***** RECORDS SHOWN *****

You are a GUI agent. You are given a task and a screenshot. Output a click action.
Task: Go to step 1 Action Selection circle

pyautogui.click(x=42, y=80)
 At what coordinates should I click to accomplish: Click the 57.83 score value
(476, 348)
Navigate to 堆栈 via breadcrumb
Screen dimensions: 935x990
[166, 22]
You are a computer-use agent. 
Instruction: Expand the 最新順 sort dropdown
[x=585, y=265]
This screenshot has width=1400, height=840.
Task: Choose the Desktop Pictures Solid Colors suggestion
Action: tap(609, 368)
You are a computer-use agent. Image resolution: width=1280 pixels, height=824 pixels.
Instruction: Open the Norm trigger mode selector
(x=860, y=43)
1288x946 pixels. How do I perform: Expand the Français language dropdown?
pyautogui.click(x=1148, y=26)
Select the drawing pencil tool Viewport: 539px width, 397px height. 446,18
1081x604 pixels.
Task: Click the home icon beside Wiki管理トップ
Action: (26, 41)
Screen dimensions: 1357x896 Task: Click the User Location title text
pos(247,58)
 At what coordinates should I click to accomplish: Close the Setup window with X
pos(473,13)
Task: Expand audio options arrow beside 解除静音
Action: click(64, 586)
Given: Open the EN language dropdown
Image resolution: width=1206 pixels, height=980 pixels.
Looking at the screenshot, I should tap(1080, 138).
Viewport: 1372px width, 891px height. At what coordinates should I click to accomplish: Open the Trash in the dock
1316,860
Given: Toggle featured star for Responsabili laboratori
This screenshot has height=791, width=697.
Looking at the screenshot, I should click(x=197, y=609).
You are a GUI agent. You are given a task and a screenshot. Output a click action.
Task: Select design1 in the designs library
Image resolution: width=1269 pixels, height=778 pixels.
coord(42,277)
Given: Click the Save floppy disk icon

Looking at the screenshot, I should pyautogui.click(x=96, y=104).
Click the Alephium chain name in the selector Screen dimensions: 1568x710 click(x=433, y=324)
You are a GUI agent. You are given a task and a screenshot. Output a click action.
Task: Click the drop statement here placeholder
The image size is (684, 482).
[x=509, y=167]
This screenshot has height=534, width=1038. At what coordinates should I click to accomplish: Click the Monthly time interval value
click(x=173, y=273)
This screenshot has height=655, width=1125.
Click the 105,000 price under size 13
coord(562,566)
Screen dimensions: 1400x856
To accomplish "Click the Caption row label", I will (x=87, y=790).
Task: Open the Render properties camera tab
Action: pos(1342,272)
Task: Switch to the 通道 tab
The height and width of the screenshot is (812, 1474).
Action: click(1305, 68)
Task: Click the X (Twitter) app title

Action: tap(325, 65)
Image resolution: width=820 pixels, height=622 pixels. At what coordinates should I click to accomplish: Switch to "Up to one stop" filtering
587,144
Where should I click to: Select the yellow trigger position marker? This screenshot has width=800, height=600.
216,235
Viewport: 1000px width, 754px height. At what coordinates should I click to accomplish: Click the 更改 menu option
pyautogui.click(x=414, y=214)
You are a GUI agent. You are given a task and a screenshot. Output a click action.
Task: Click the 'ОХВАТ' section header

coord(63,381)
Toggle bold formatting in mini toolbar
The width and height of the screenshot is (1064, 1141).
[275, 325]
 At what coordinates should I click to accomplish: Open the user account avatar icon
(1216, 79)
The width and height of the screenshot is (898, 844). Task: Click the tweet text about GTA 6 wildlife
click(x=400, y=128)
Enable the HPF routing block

*****

AIM OF THE TASK:
All records shown above are to be output exactly.

FINAL ANSWER:
You are a GUI agent. You are given a task and a screenshot. Output a click action.
Task: Go to step 1 Action Selection circle

pyautogui.click(x=42, y=80)
 At what coordinates should I click to accomplish: Click the 57.83 score value
(476, 348)
Navigate to 堆栈 via breadcrumb
Screen dimensions: 935x990
[166, 22]
You are a computer-use agent. 
Instruction: Expand the 最新順 sort dropdown
[x=585, y=265]
This screenshot has width=1400, height=840.
Task: Choose the Desktop Pictures Solid Colors suggestion
Action: tap(609, 368)
You are a computer-use agent. Image resolution: width=1280 pixels, height=824 pixels.
Instruction: Open the Norm trigger mode selector
(x=860, y=43)
1288x946 pixels. How do I perform: Expand the Français language dropdown?
pyautogui.click(x=1148, y=26)
Select the drawing pencil tool Viewport: 539px width, 397px height. 446,18
1081x604 pixels.
Task: Click the home icon beside Wiki管理トップ
Action: (26, 41)
Screen dimensions: 1357x896 Task: Click the User Location title text
pos(247,58)
 At what coordinates should I click to accomplish: Close the Setup window with X
pos(473,13)
Task: Expand audio options arrow beside 解除静音
Action: click(64, 586)
Given: Open the EN language dropdown
Image resolution: width=1206 pixels, height=980 pixels.
Looking at the screenshot, I should tap(1080, 138).
Viewport: 1372px width, 891px height. At what coordinates should I click to accomplish: Open the Trash in the dock
1316,860
Given: Toggle featured star for Responsabili laboratori
This screenshot has height=791, width=697.
Looking at the screenshot, I should click(x=197, y=609).
You are a GUI agent. You are given a task and a screenshot. Output a click action.
Task: Select design1 in the designs library
Image resolution: width=1269 pixels, height=778 pixels.
coord(42,277)
Given: Click the Save floppy disk icon

Looking at the screenshot, I should pyautogui.click(x=96, y=104).
Click the Alephium chain name in the selector Screen dimensions: 1568x710 click(x=433, y=324)
You are a GUI agent. You are given a task and a screenshot. Output a click action.
Task: Click the drop statement here placeholder
The image size is (684, 482).
[x=509, y=167]
This screenshot has height=534, width=1038. At what coordinates should I click to accomplish: Click the Monthly time interval value
click(x=173, y=273)
This screenshot has height=655, width=1125.
Click the 105,000 price under size 13
coord(562,566)
Screen dimensions: 1400x856
To accomplish "Click the Caption row label", I will (x=87, y=790).
Task: Open the Render properties camera tab
Action: pos(1342,272)
Task: Switch to the 通道 tab
The height and width of the screenshot is (812, 1474).
Action: click(1305, 68)
Task: Click the X (Twitter) app title

Action: tap(325, 65)
Image resolution: width=820 pixels, height=622 pixels. At what coordinates should I click to accomplish: Switch to "Up to one stop" filtering
587,144
Where should I click to: Select the yellow trigger position marker? This screenshot has width=800, height=600.
216,235
Viewport: 1000px width, 754px height. At what coordinates should I click to accomplish: Click the 更改 menu option
pyautogui.click(x=414, y=214)
You are a GUI agent. You are given a task and a screenshot. Output a click action.
Task: Click the 'ОХВАТ' section header

coord(63,381)
Toggle bold formatting in mini toolbar
The width and height of the screenshot is (1064, 1141).
[275, 325]
 At what coordinates should I click to accomplish: Open the user account avatar icon
(1216, 79)
The width and height of the screenshot is (898, 844). Task: Click the tweet text about GTA 6 wildlife
click(x=400, y=128)
Enable the HPF routing block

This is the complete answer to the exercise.